Talkin’ ‘Bout My Generation
Photography by Afshin Behnia, David Marvier, and Yoav Gilad
I’ve been attending Monterey’s “Car Week” and other such events for years now, and my keen observational eye tells me a shift is under way. You actually don’t need to leave the comfort of your own living room to witness it either, clicking on this Petrolicious article from late August will suffice. A Ferrari 375 MM, bodied by Scaglietti won the Pebble Beach Concours d’Elegance’s Best of Show. Usually one hears about a pre-war car named Packard, Mercedes-Benz, Duesenberg, or Bugatti crossing the stage, but not this year. The Ferrari was the first post-war car to win in forty-six years. A fluke? I’m not sure. I think it reflects a generational shift.
Go to any car auction, or watch one on TV, and you’ll see that boomers are the ones driving the bidding now. The market for the older 1930s, ’40s, and ’50s cars (with exceptions) has been in decline as the Silent Generation and older boomers (now getting up there in age) are starting to sell off their collections. People within the automotive auction industry confirmed this too. Post-war Ferraris took nine of top-ten prices paid at this years auctions. That’s no coincidence. The shift in the generational gap is causing waves in the marketplace too. The auctions are mixing many more cars from the ’70s, ’80s, and even ’90s into their sales mix as Generation X members are becoming more successful, and their purchasing power grows.
This generation–my generation–doesn’t want the cars of old, or even their dads’ cars. Unless they had extremely good taste, of course. No, for the most part, and with exceptions of course, they want the icons that adorned their bedroom walls as kids. Amongst them, the Porsche 959, Ferrari F40, Ferrari Testarossa, BMW M1, Lamborghini Countach, Dodge Viper, and Acura NSX. These machines were up there on the wall next to the centerfolds. And if not those exact cars, the more common “garden variety” versions of those machines will substitute. The auction houses are including more early and relatively affordable Mazdas, Toyotas, and Nissans in their lineups too. And these are selling strongly.
What’s perhaps more worrying from an enthusiast standpoint is that while owners may die, the cars will live on. That’s a shift we can all agree is occuring. The older classic cars certainly won’t be going to the crusher anytime soon, but I do wonder what will happen to the concours’ lawns and that wonderful knowledge base that will disappear when their owners do. What will Pebble Beach’s green or the Goodwood Revival look like on a Sunday morning in the year 2040? Will it still be adorned with Packards, Studebakers, and other classics…or will another generation’s idols take their place?

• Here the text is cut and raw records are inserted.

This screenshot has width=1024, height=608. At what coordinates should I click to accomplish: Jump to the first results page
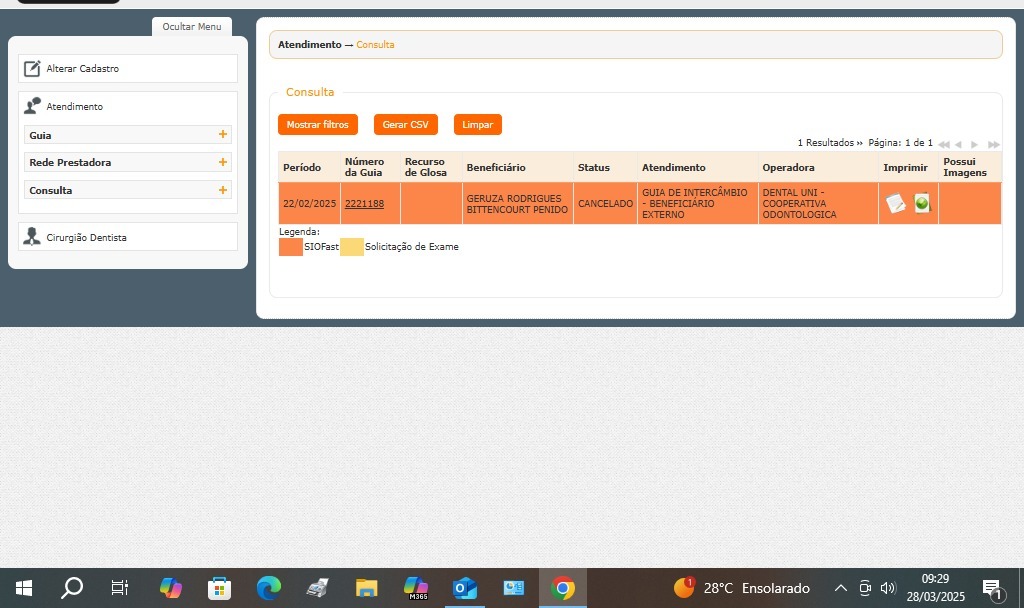[x=943, y=145]
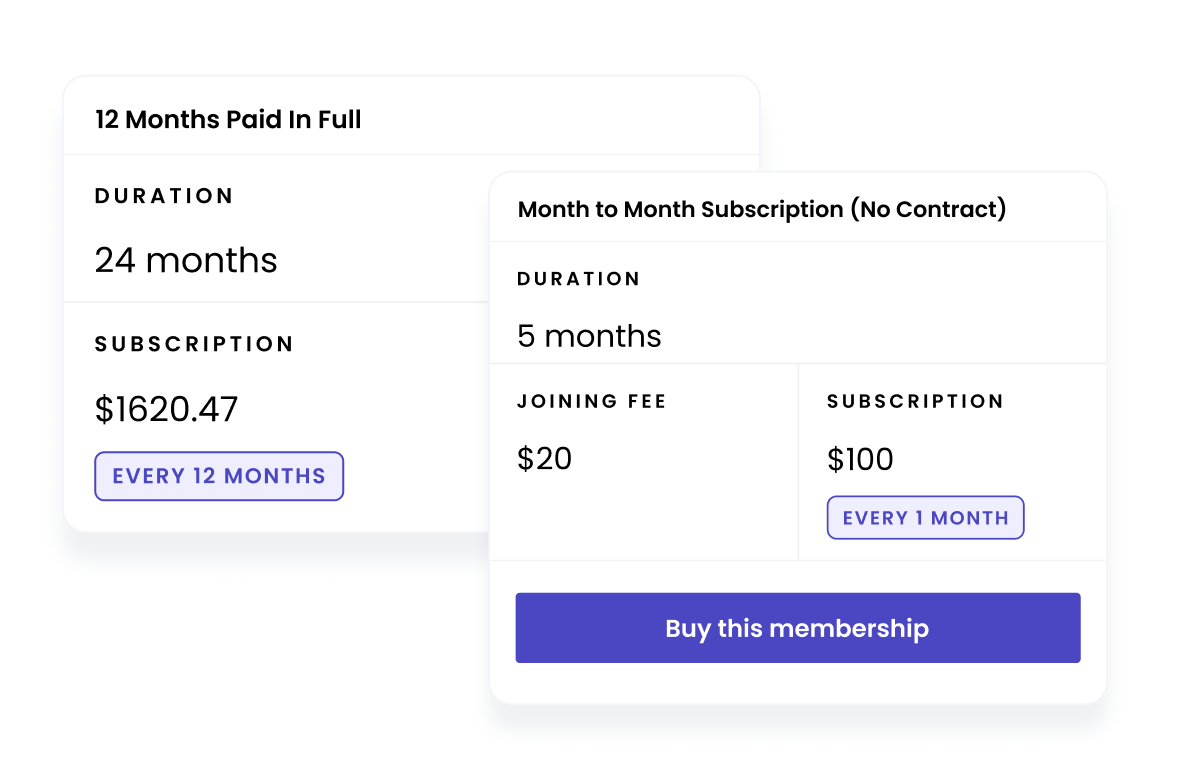Click DURATION label on 12 Months card
Viewport: 1180px width, 784px height.
164,196
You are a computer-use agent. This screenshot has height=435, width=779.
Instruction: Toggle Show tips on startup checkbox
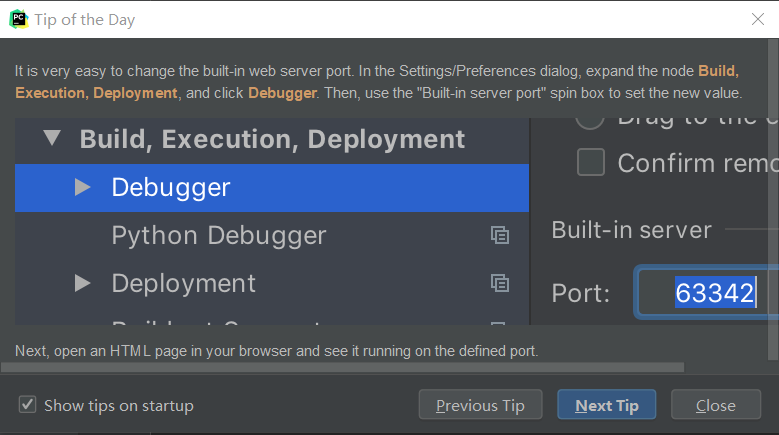pos(28,405)
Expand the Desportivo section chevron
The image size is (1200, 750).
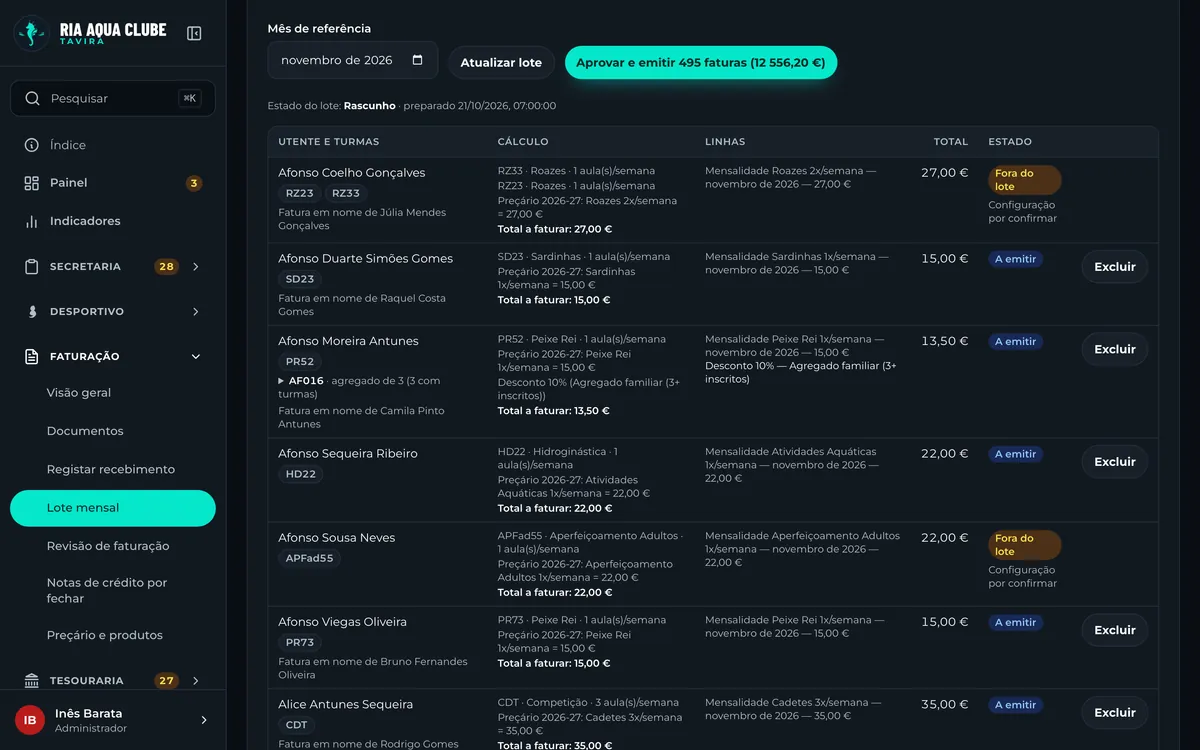(196, 312)
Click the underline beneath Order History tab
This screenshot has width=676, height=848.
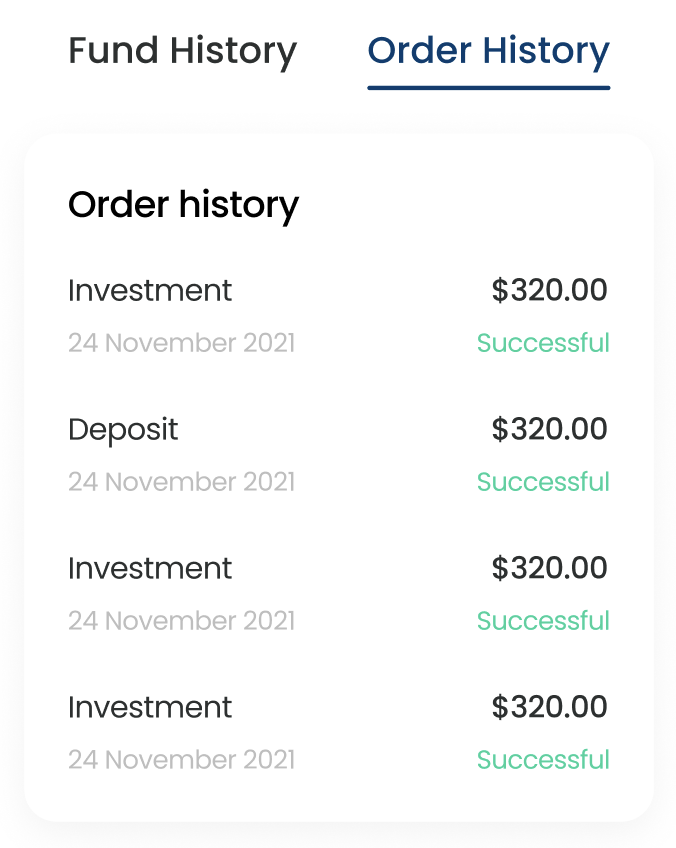(x=488, y=88)
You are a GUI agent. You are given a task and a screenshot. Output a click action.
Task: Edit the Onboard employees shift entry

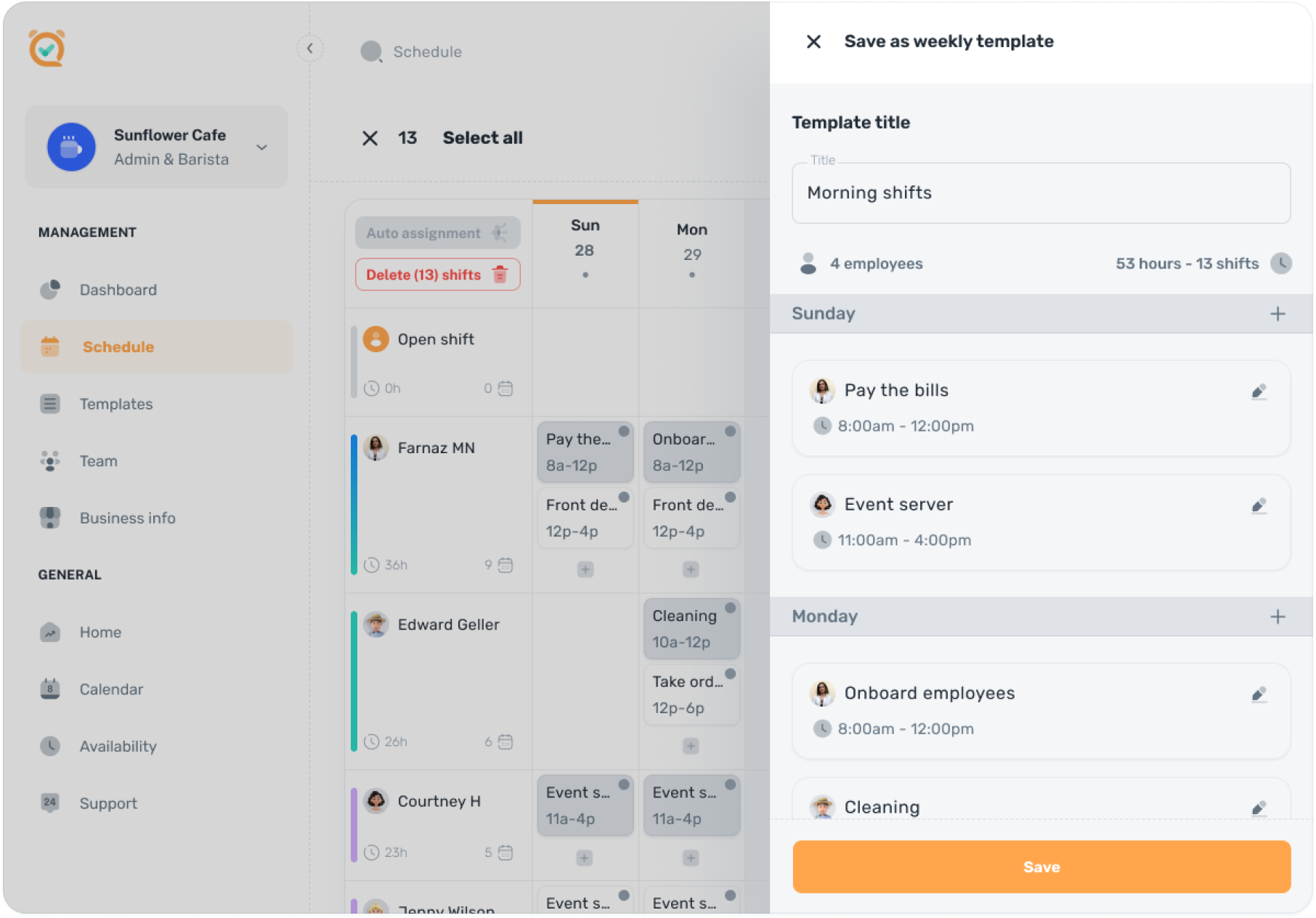(1259, 694)
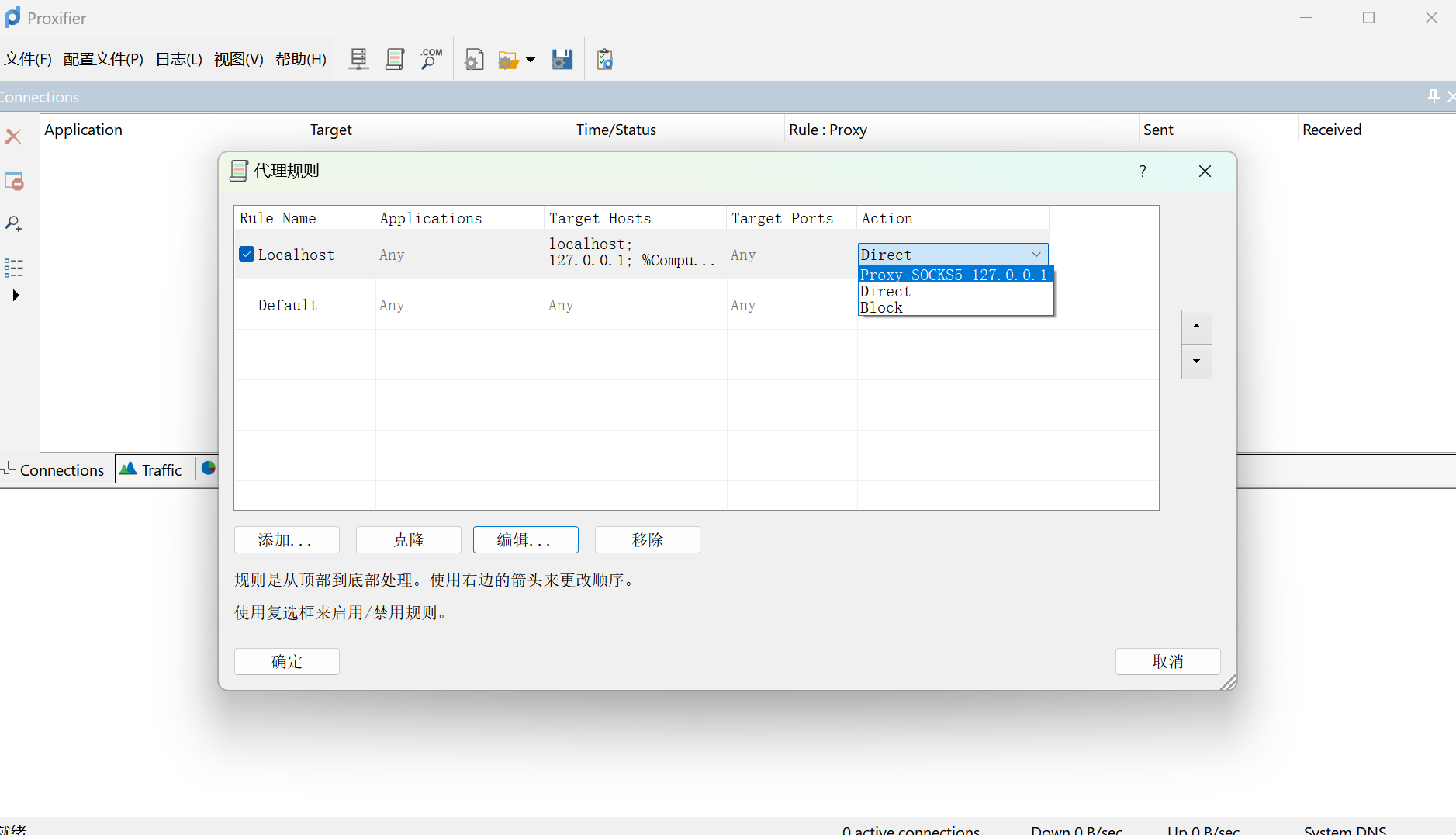Click the 添加... button to add rule

point(286,539)
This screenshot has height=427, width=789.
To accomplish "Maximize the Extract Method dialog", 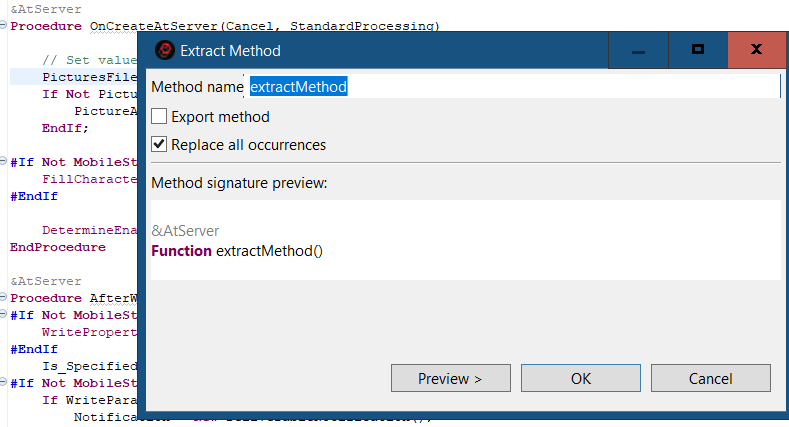I will point(698,50).
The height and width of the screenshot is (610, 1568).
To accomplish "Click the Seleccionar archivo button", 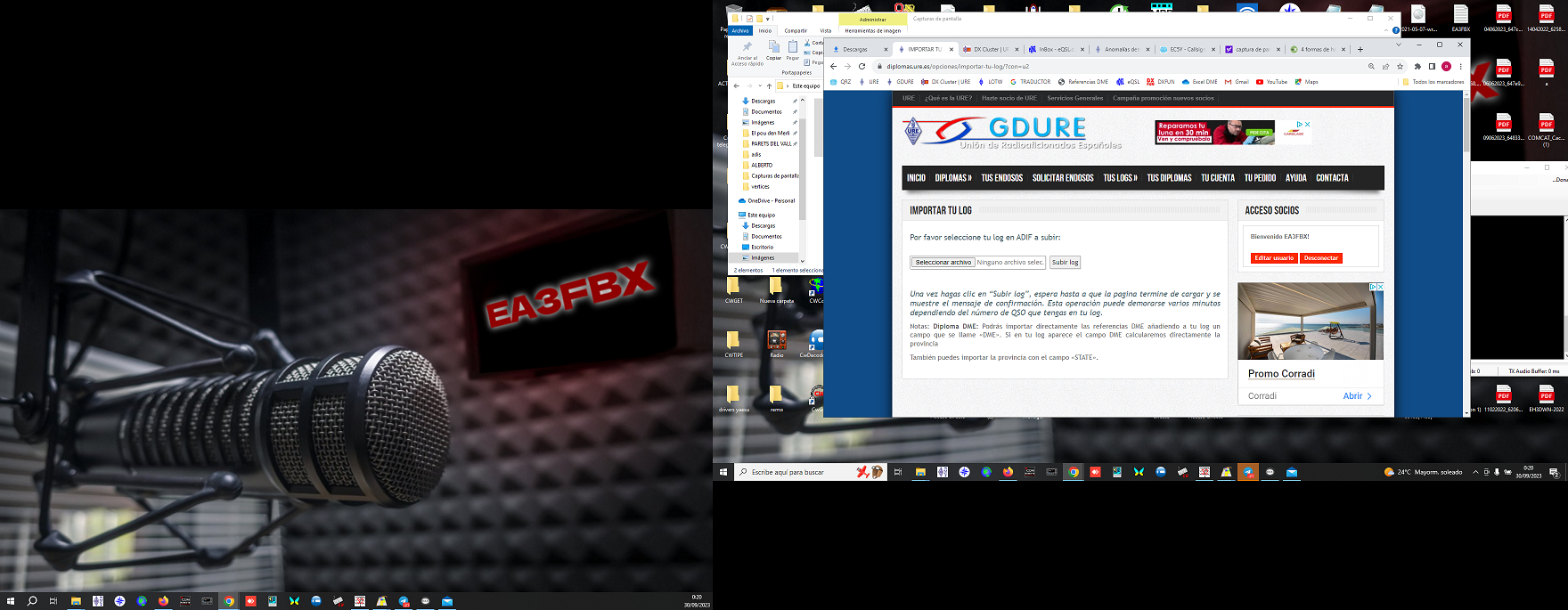I will point(943,263).
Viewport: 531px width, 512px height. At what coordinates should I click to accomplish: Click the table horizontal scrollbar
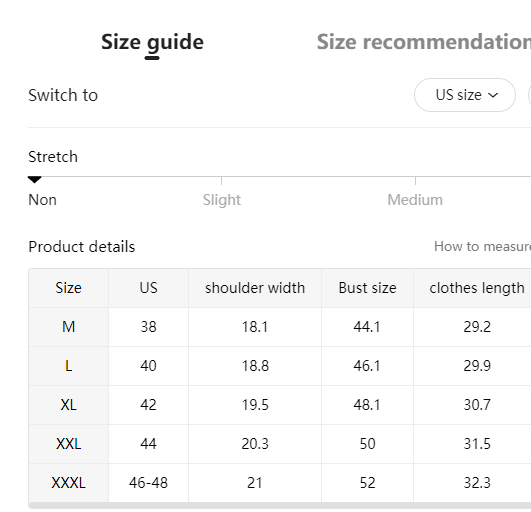[x=280, y=506]
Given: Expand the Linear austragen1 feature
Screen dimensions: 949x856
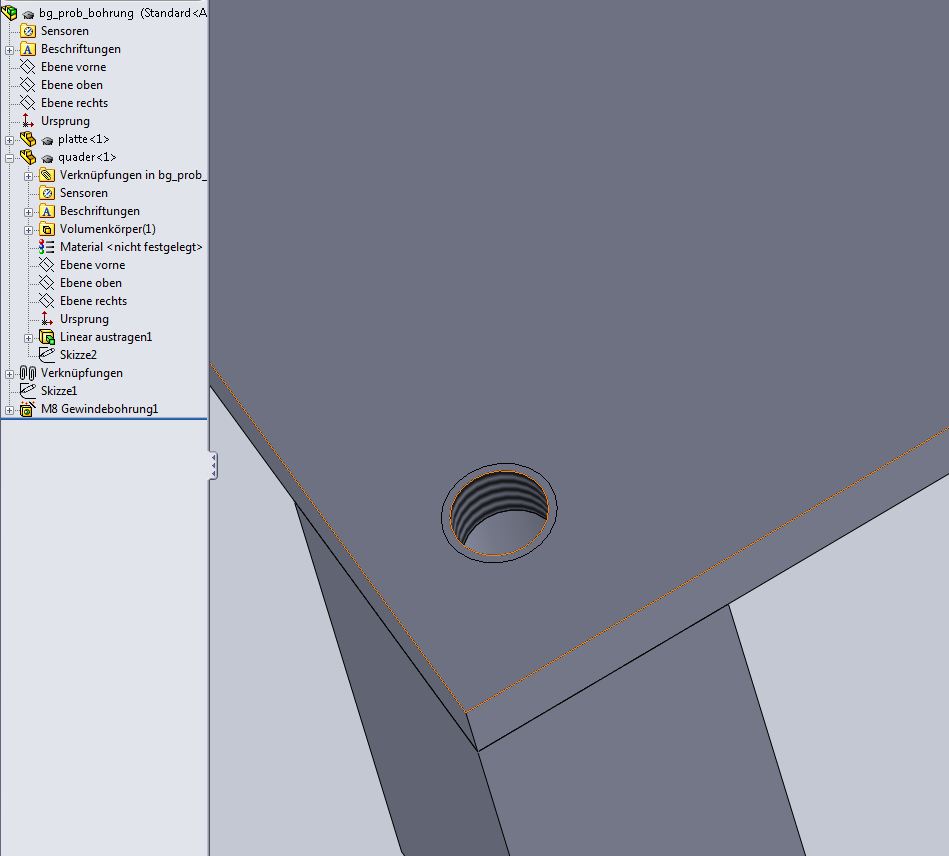Looking at the screenshot, I should click(29, 337).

I’m also talking about mechanics, and restorers. What happens when they too leave us? Generation X and the millennials have not been as enthusiastic or willing as the boomers to learn the craft. Too many things to distract them–internet, and social media amongst them. Who is going to know how to work an English wheel for metal work? Adjust points? Rebuild an old Becker radio? Who will pick up the mantle? Car collecting won’t disappear, but maybe some of the old adages about what defines a collector car, what’s available to us, and the history of the hobby will.
What generation are you, and do your automotive tastes lie within or out of your generation? What do you collect, and why?